Items from a data source:
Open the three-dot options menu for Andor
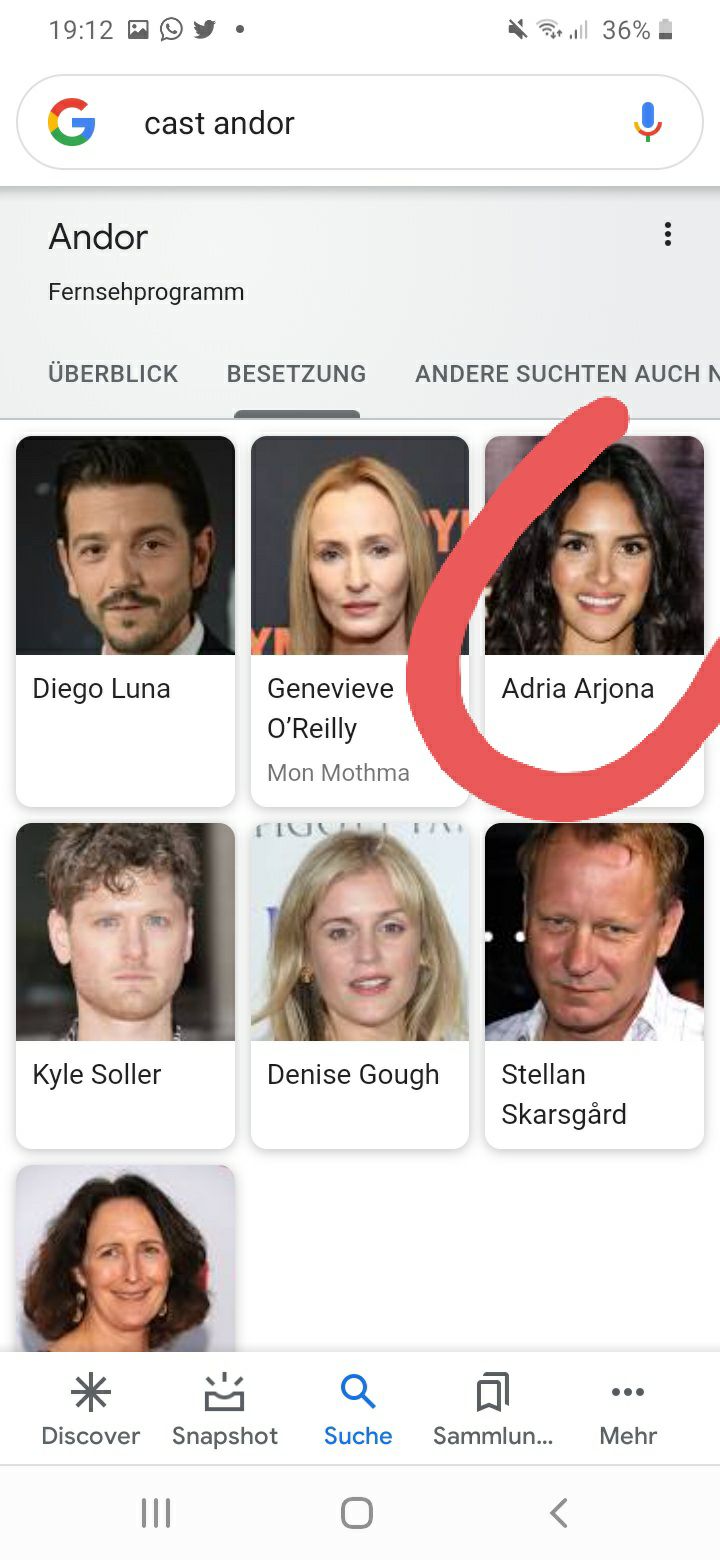Viewport: 720px width, 1560px height. click(x=668, y=235)
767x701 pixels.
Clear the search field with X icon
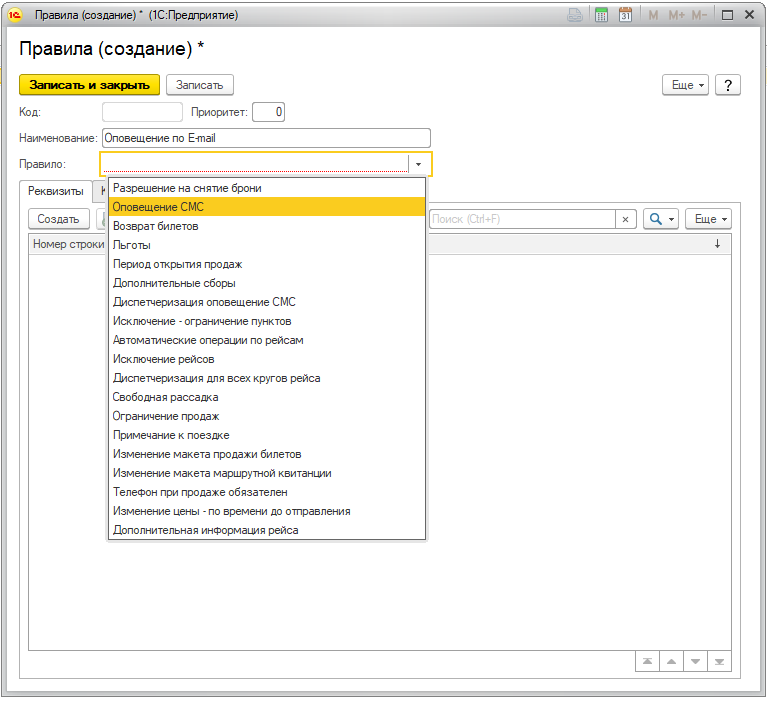[626, 219]
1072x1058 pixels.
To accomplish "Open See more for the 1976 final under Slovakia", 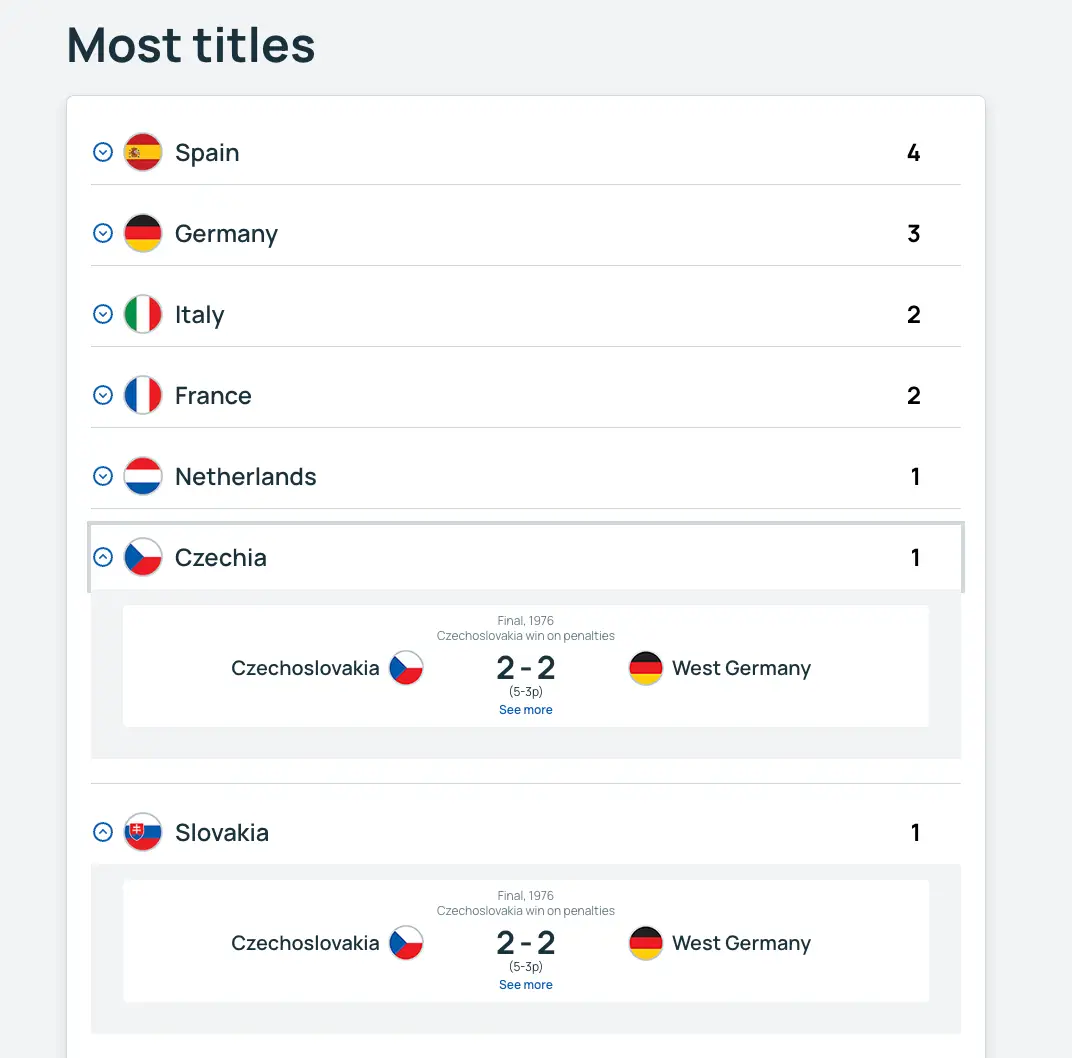I will (x=525, y=984).
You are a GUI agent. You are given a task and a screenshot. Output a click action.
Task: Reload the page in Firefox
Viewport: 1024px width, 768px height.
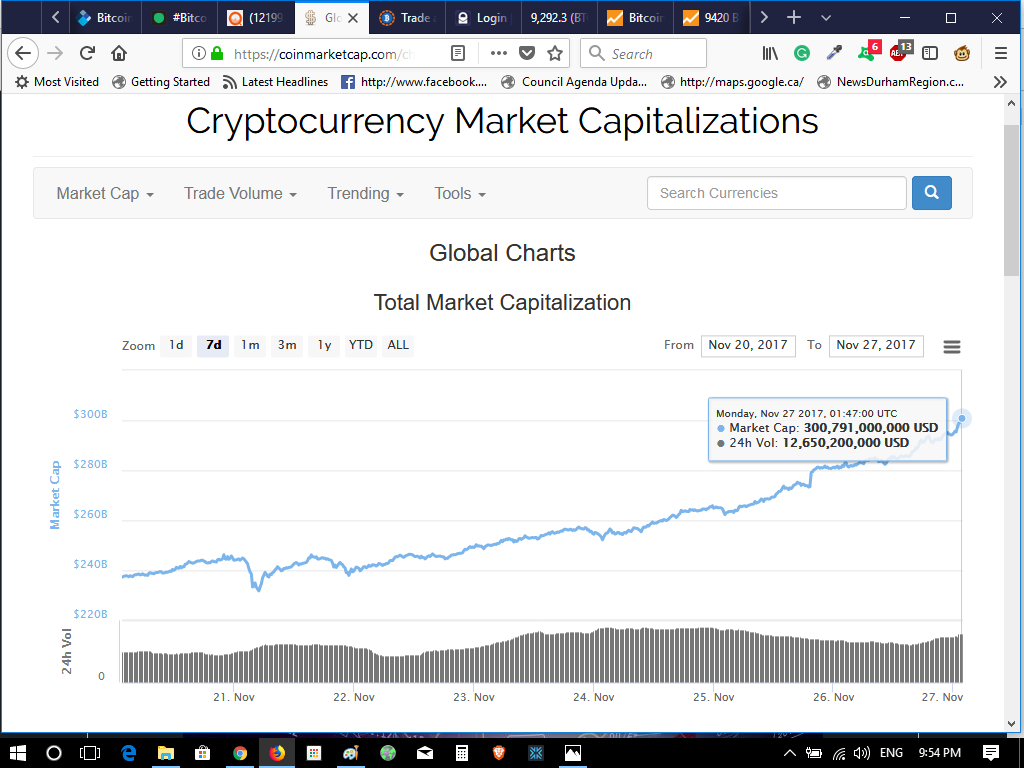[x=87, y=54]
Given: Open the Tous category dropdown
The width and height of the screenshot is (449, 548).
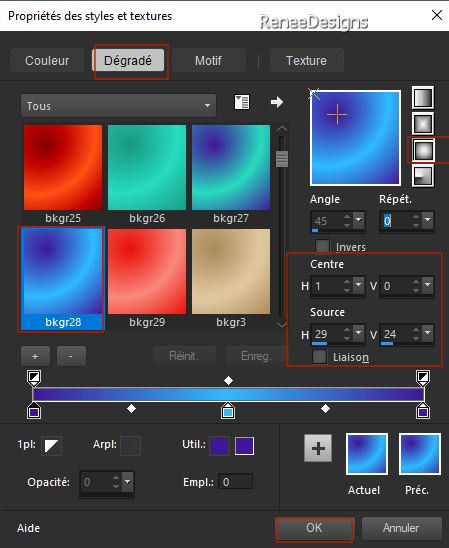Looking at the screenshot, I should 118,106.
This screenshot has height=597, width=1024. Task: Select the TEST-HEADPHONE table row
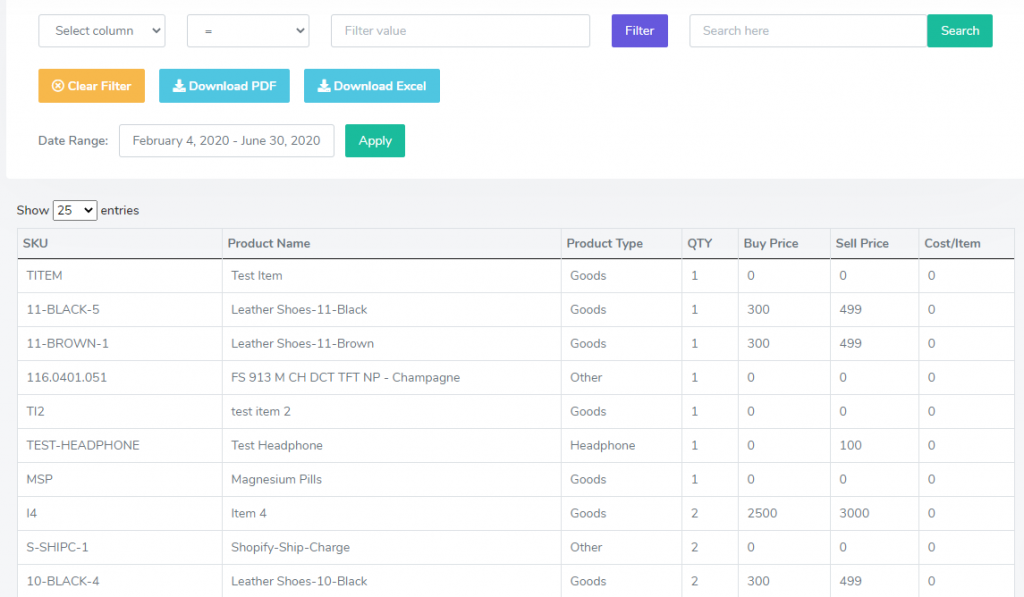516,445
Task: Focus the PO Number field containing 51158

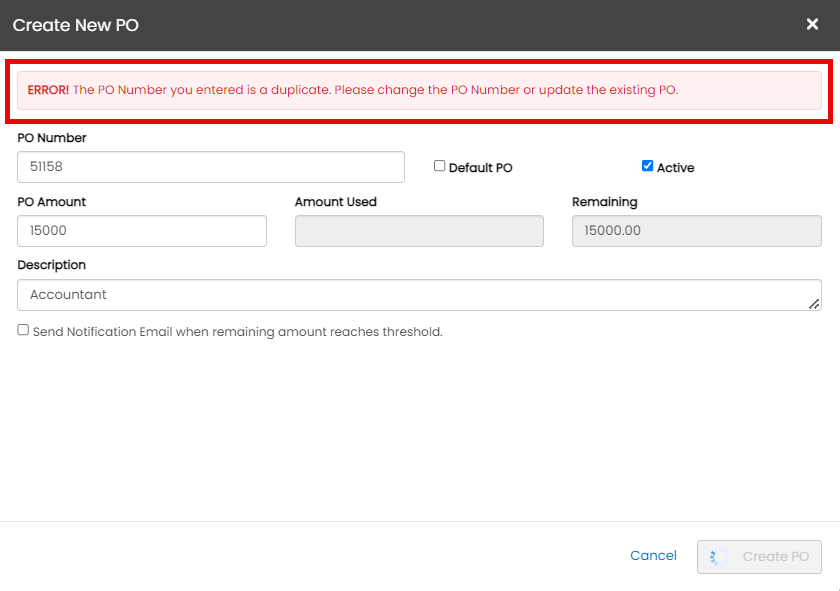Action: (x=211, y=167)
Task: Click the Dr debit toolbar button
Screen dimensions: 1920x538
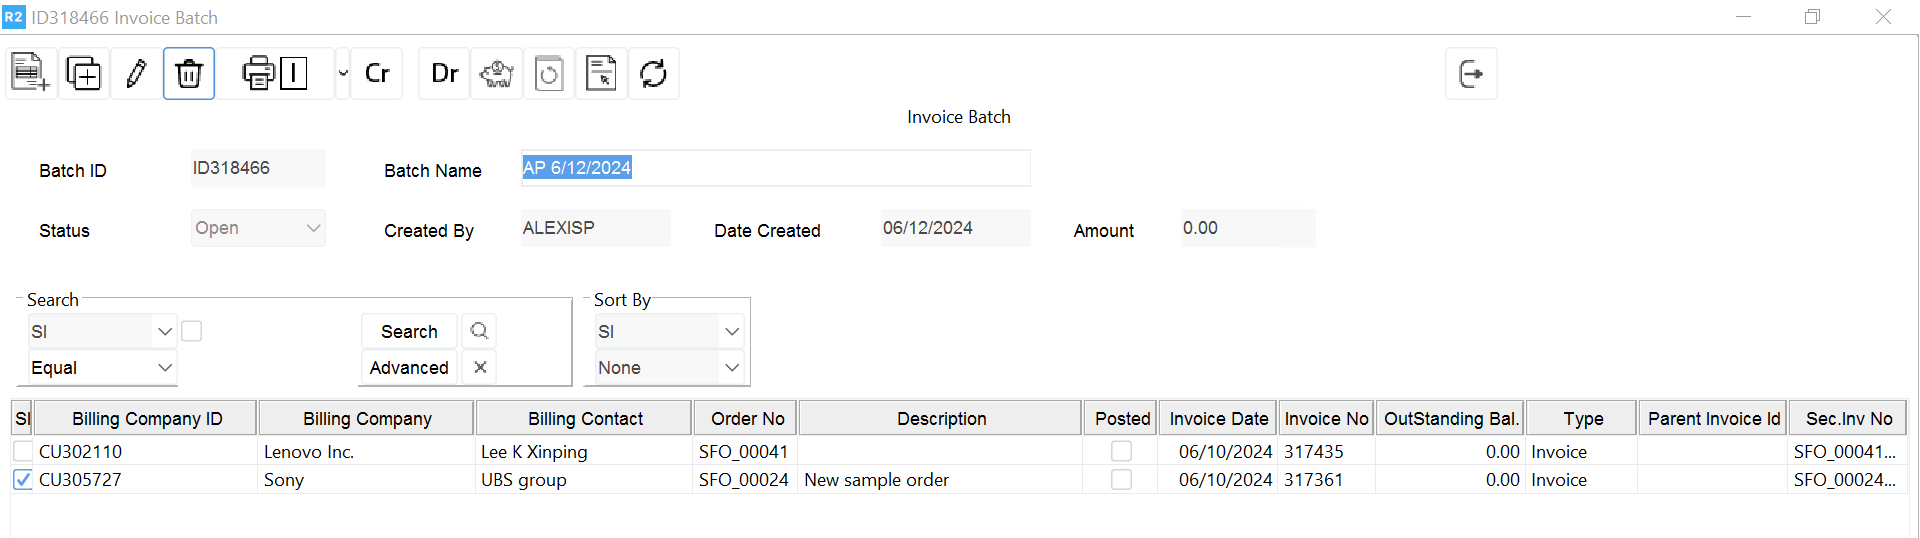Action: click(x=444, y=73)
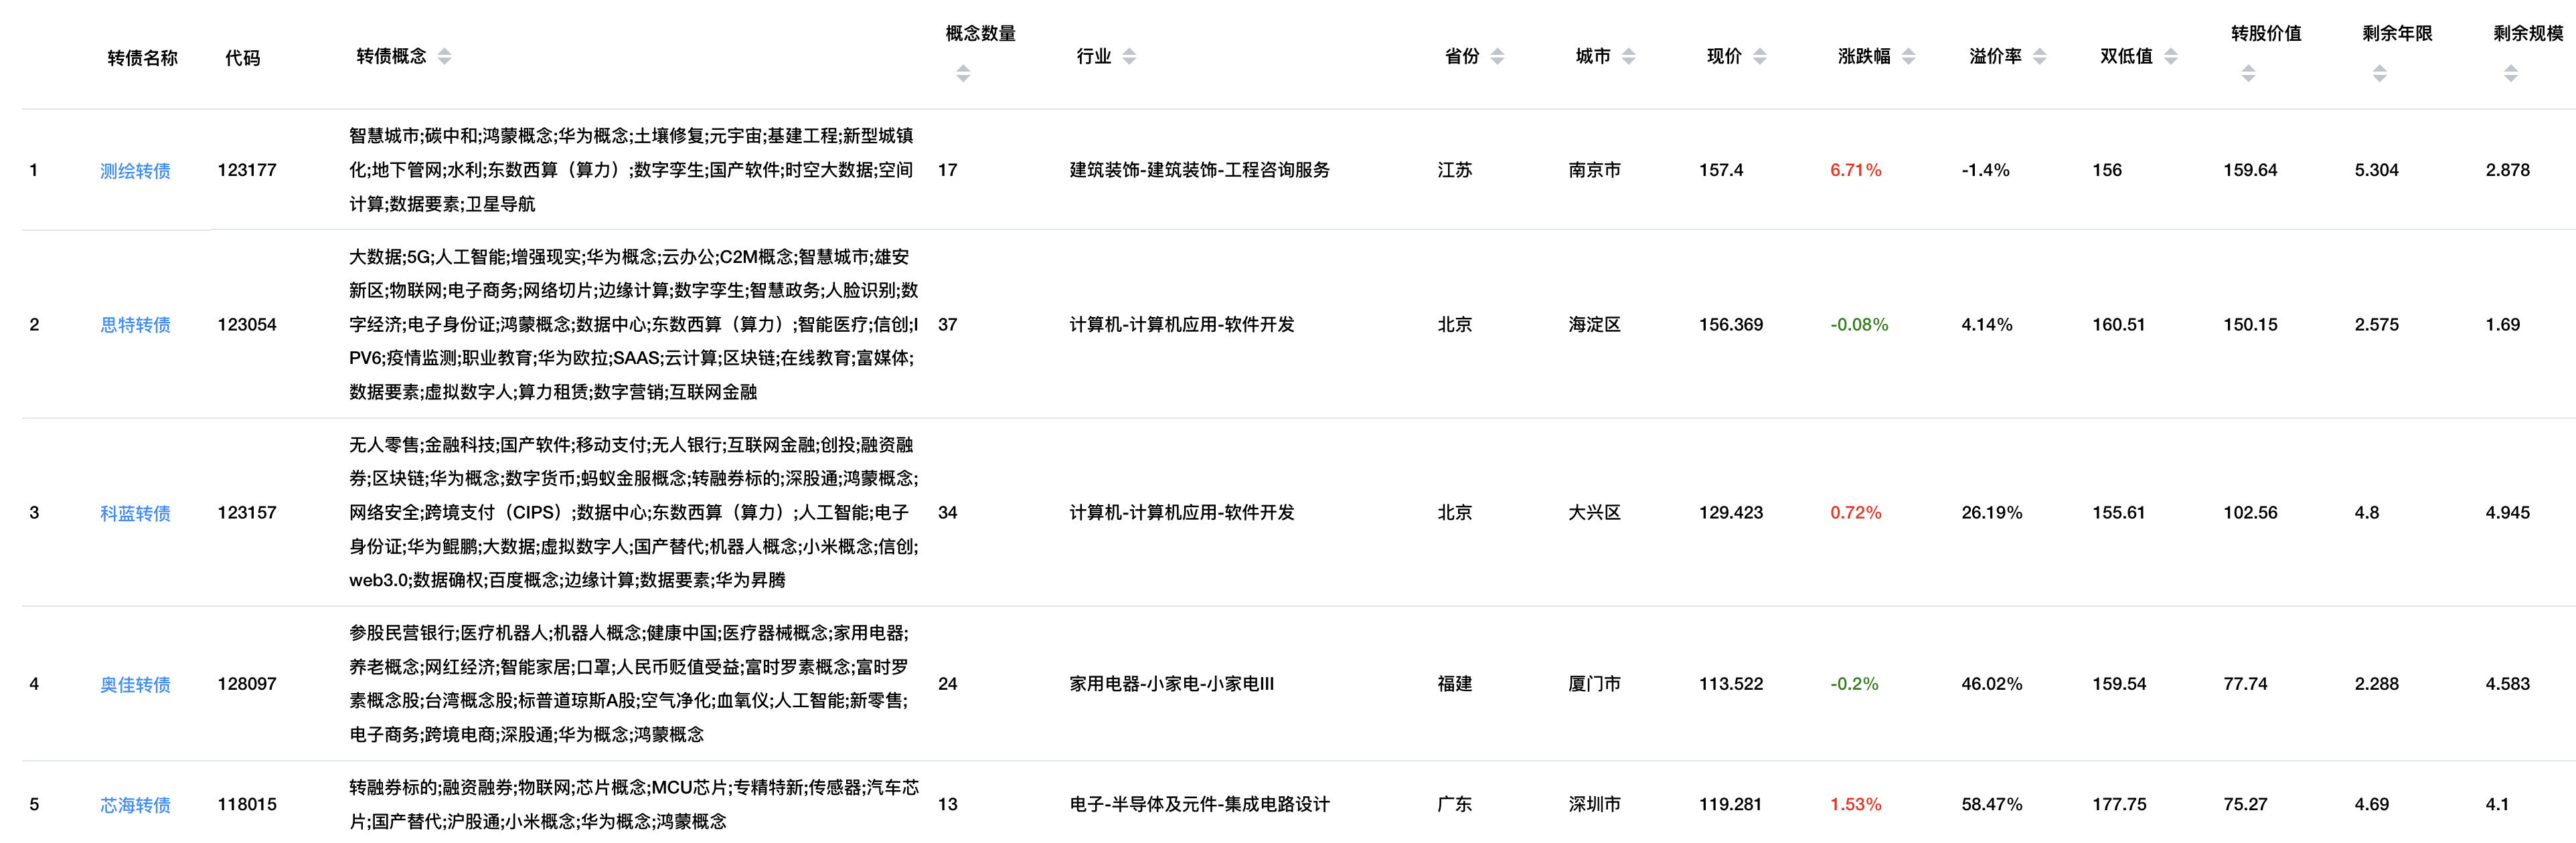This screenshot has height=843, width=2576.
Task: Open the 思特转债 bond link
Action: 135,325
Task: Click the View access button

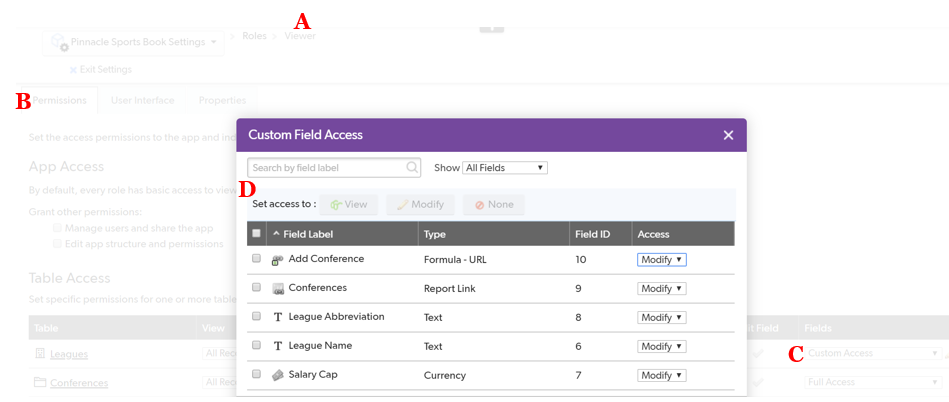Action: 349,205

**Problem to work on**
Copy exactly the lines that begin at the one containing "This screenshot has height=597, width=1024." and end at the last line of the records, both included, omitting the pictures.

**Exercise answer**
This screenshot has height=597, width=1024. Task: Select the TEST-HEADPHONE table row
516,445
Task: Focus the PO Number field containing 51158

Action: (x=211, y=167)
Task: Click the Dr debit toolbar button
Screen dimensions: 1920x538
Action: click(x=444, y=73)
This screenshot has height=843, width=2576.
Task: Open the 思特转债 bond link
Action: 135,325
Task: Click the View access button

Action: 349,205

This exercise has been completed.